Part of it is convivence. While supersonic speeds are commonplace among military jets and specialty aircraft, commercial airliners achieve nowhere near the same top speed. Planes are still faster travel options than trains or boats, but even a trip across the country can take over five hours. The last time a commercial flight broke the sound barrier was in 2003 when the Concorde was retired.
Since then, a number of companies are hoping to make faster air travel a reality. Boom Supersonic hopes to make planes that can go up to 1451 mph by 2023. They’d be able to take passengers to London from New York in a scant three hours and fifteen minutes. Some companies are even dreaming of hypersonic jets, able to fly at five times the speed of sound. They’d be for military purposes first, but eventually could be used commercially.
Boeing also unveiled a new jet plane design earlier this year. During slower segments of the flight, like take-off and landing, it would use a traditional turbine engine. But during the main flight, it would use a “dual-mode ramjet” that can only operate at speeds in excess of Mach 3. There’s no word yet on when these planes will be available.

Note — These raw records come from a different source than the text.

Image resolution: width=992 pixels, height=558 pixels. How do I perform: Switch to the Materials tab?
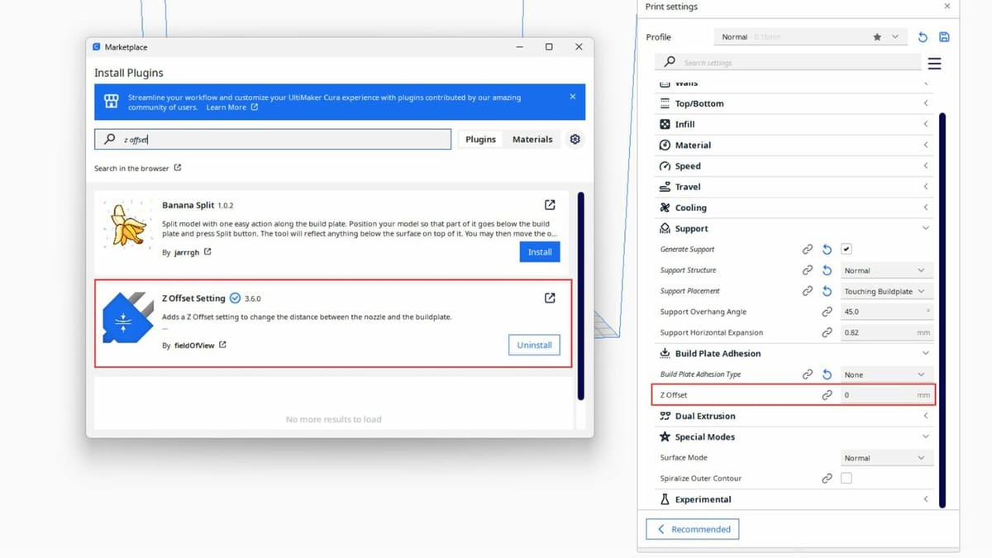(x=532, y=140)
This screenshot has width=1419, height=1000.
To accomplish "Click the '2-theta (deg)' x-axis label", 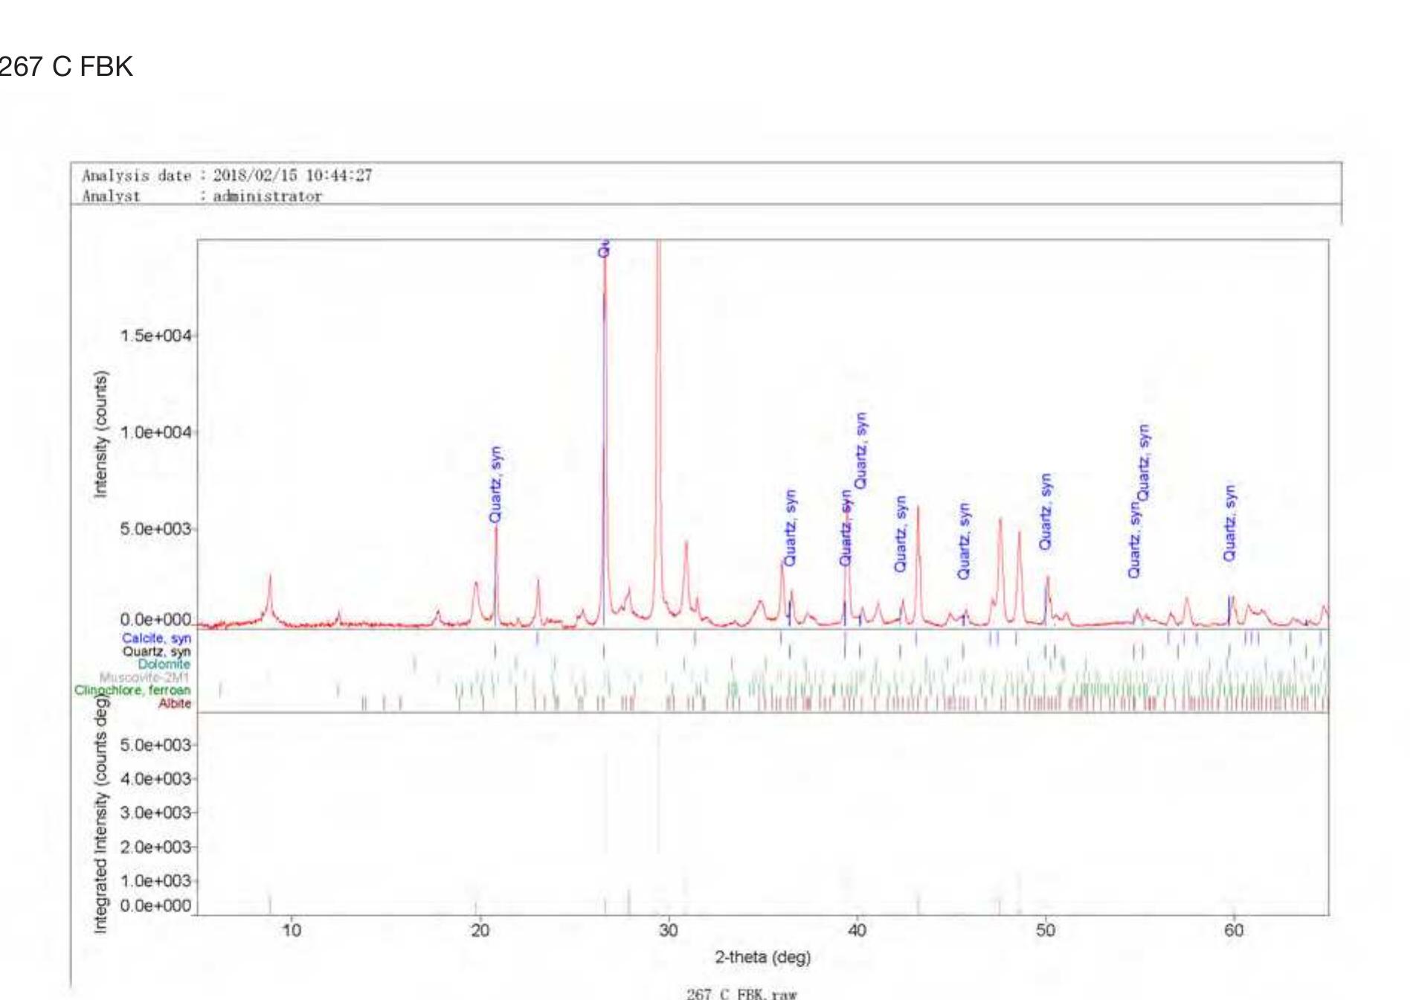I will pos(762,957).
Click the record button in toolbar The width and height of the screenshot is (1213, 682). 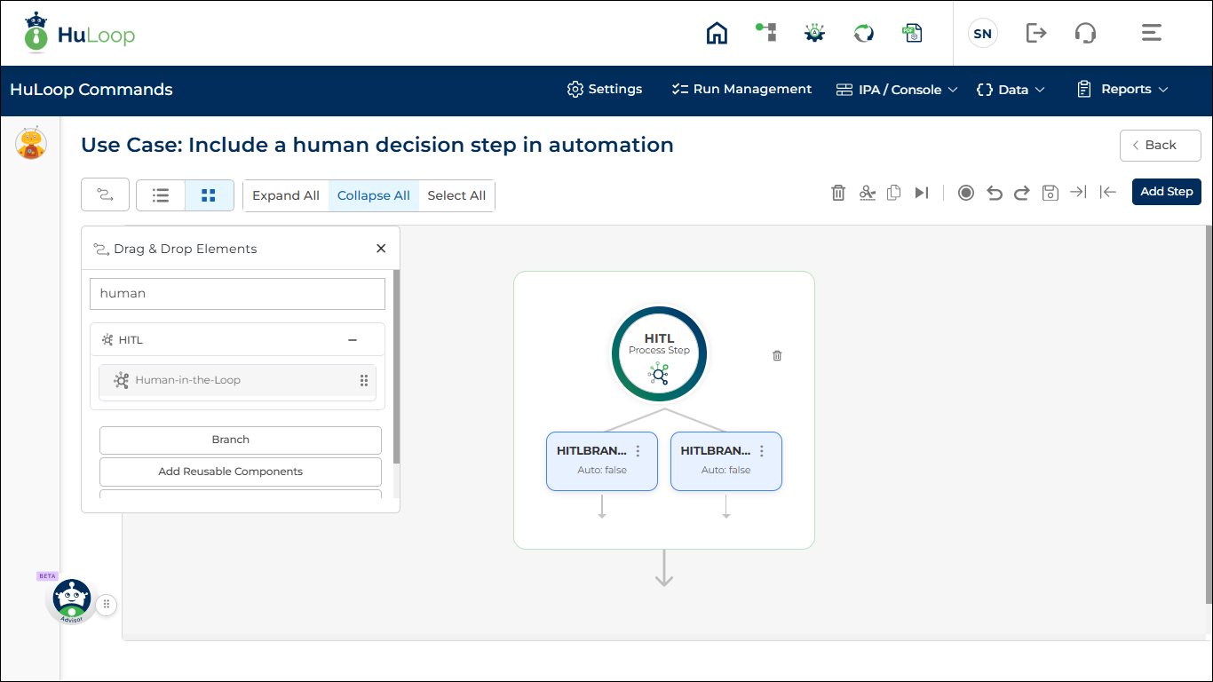tap(966, 193)
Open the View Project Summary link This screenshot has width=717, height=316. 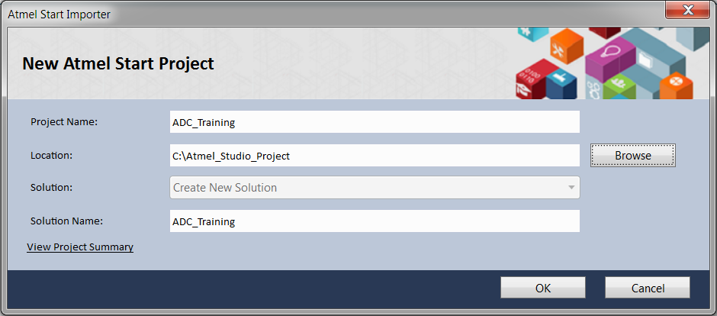click(x=80, y=247)
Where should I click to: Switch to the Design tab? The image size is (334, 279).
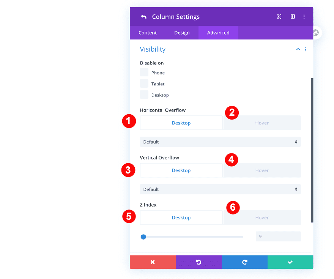[x=182, y=33]
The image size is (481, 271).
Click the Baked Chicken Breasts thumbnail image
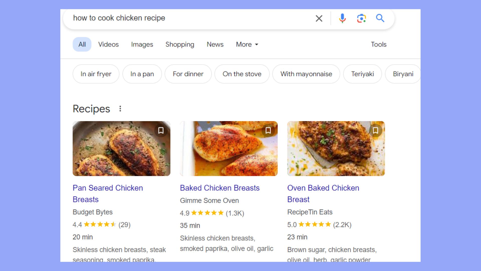228,149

While such speed is exciting, it’s also dangerous. There’s a reason military jet pilots undergo such extensive training and are occasionally known to pass out. The speed and altitude are far removed from normal commercial flight patterns. There’s also debate on what effects emissions at those altitudes will have on the environment. Ticket prices will also go up considerably due to the cost of fuel, and seats already cost a pretty penny.

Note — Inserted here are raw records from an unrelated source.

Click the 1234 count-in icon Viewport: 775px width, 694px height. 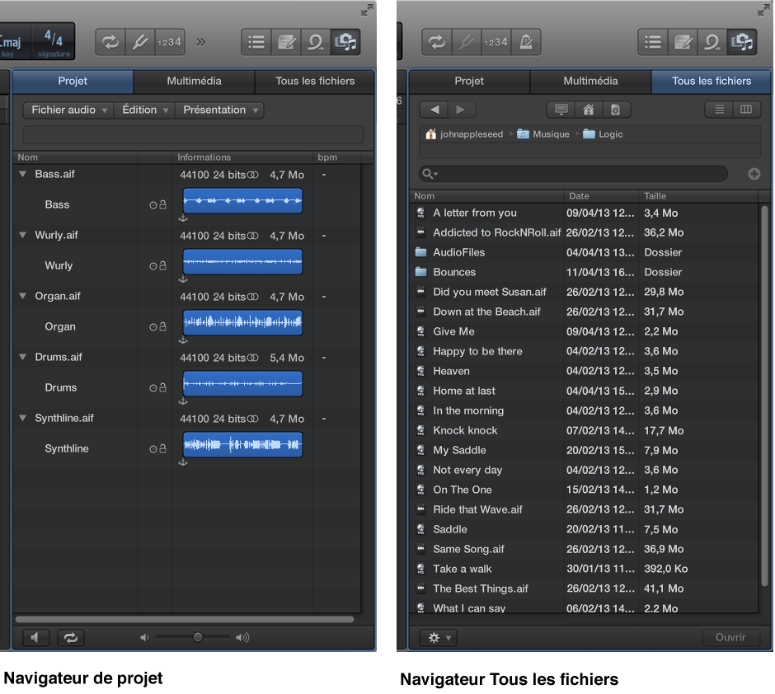pos(168,41)
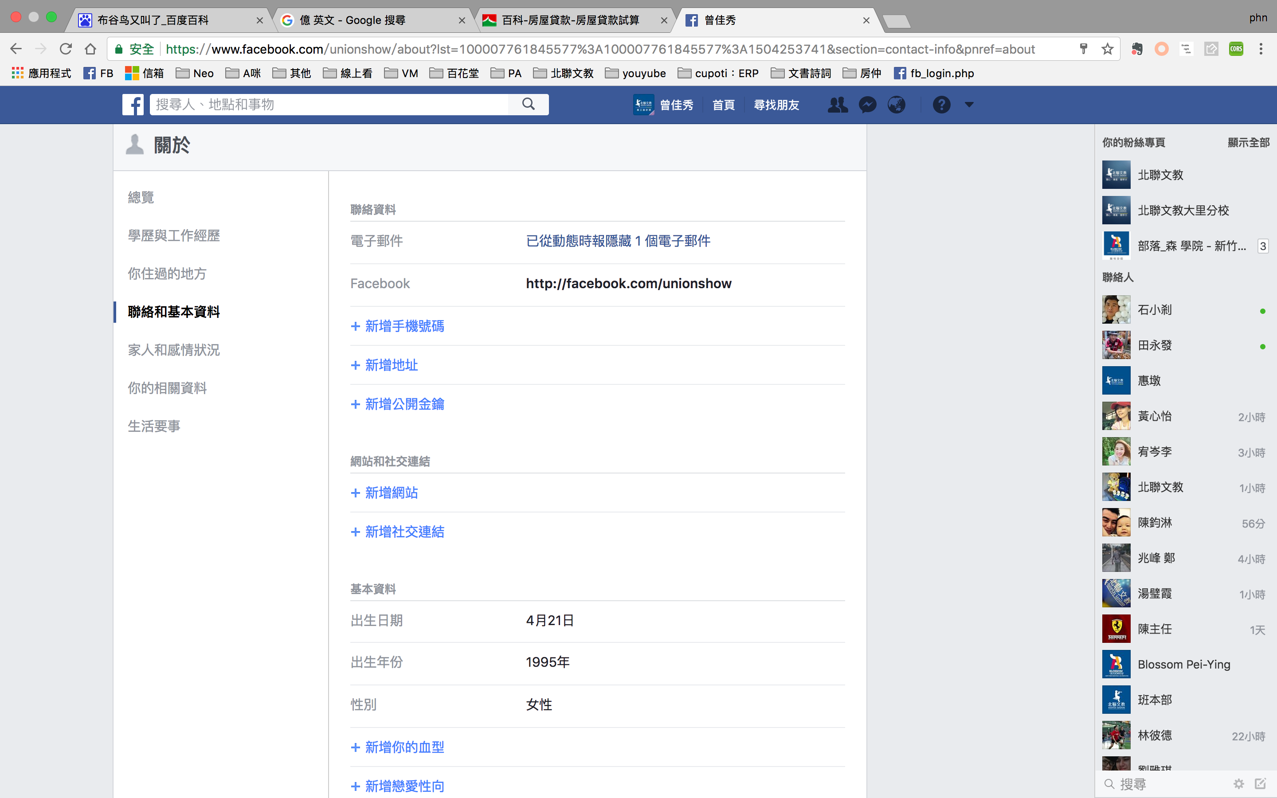Click the Facebook logo home icon
The height and width of the screenshot is (798, 1277).
tap(133, 105)
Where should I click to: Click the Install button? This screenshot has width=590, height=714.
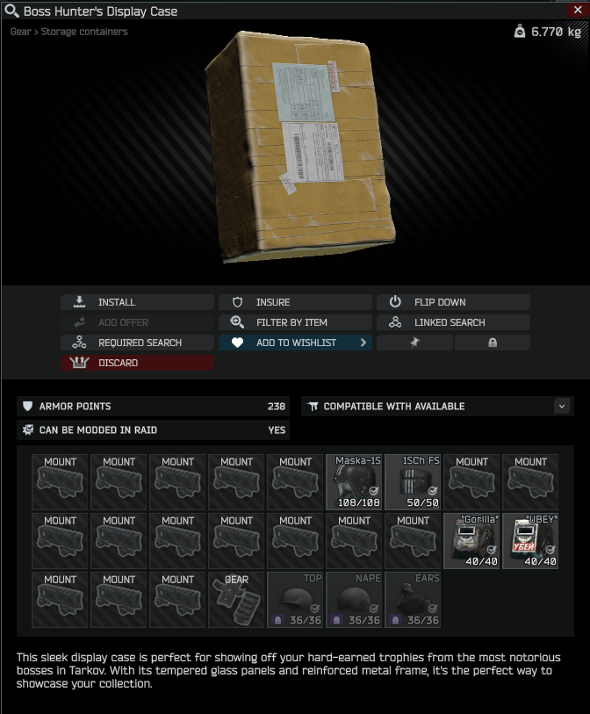pos(137,302)
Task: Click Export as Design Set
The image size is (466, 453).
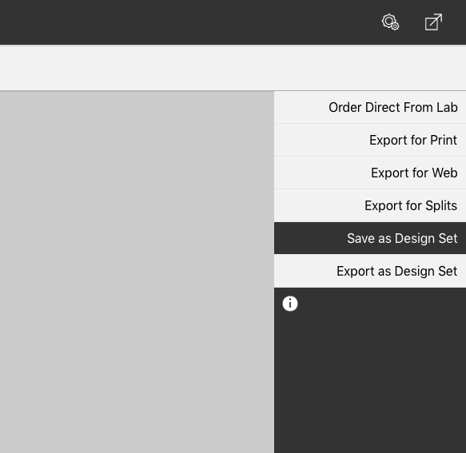Action: click(370, 271)
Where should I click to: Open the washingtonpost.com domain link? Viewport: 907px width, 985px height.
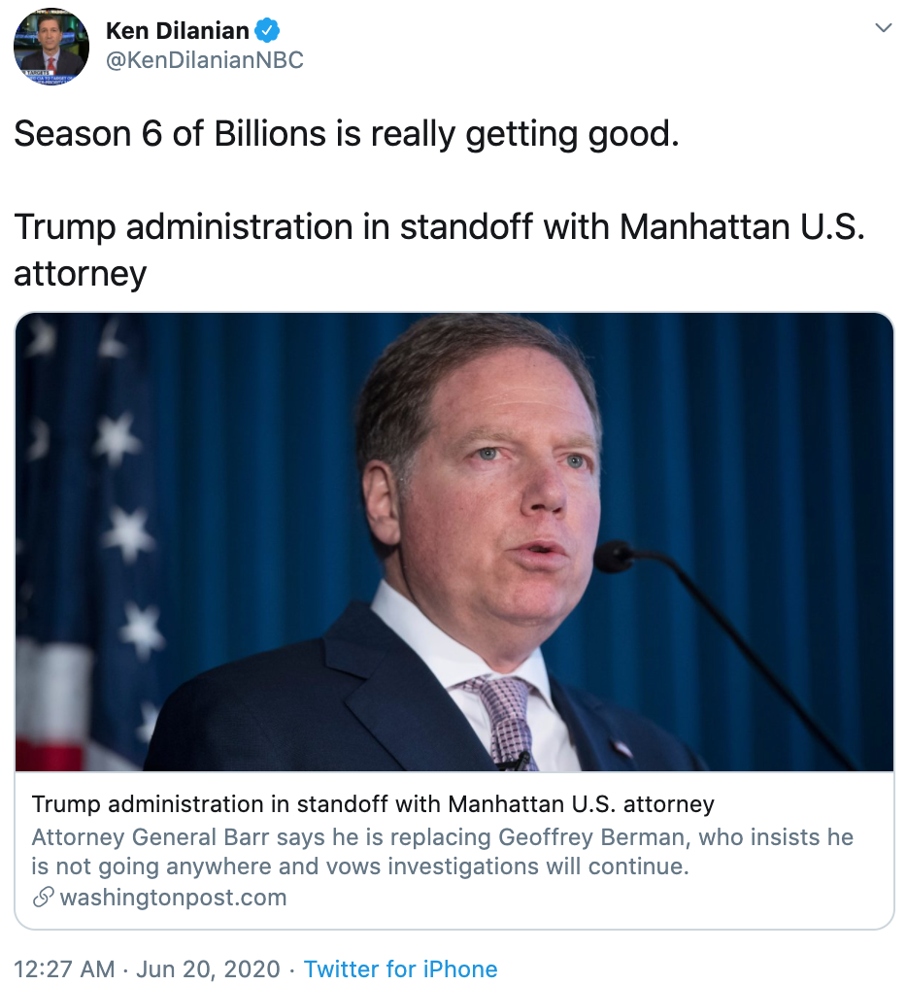[173, 898]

There’s also the sonic boom to consider. Normal commercial aircraft already create sonic booms, but hypersonic craft could create a boom so powerful, it could cause severe damage. As of this writing, the Federal Aviation Association has banned supersonic flight over land, with the practice only been doing over water.
Scientists, however, are already hard at work overcoming these obstacles. In 2017, NASA’s Quiet Supersonic Transport (QueSST) passed a major milestone during testing and progress continues to be made. The QueSST could reach supersonic speeds without creating a sonic boom, and this technology could be applied to other planes. Other areas of such jets are being studied and revamped. The fuselage, for instance, might not have real windows and instead use virtual ones. These projections would show the same sights as a normal window in real-time, giving passengers the chance to experience seeing the curvature of the Earth from their current height.
When can we expect hypersonic commercial planes? Not anytime this or the next decade, that’s for certain. Even if the technology was perfected, the industry would still need to prepare for the advancements. John Plueger, president and CEO of Air Lease Corporation told CNBC that it’s “hard for [him] to see [hypersonic flight taking off], at least in the next 15-20 years.” He explained the costs would be so high and risky that companies would be afraid to take the gamble.
Nevertheless, the era of international day trips could be closer than anticipated. Until then, though, we can take comfort in watching the Blue Angels and knowing that those speeds are ours in our near-distant future.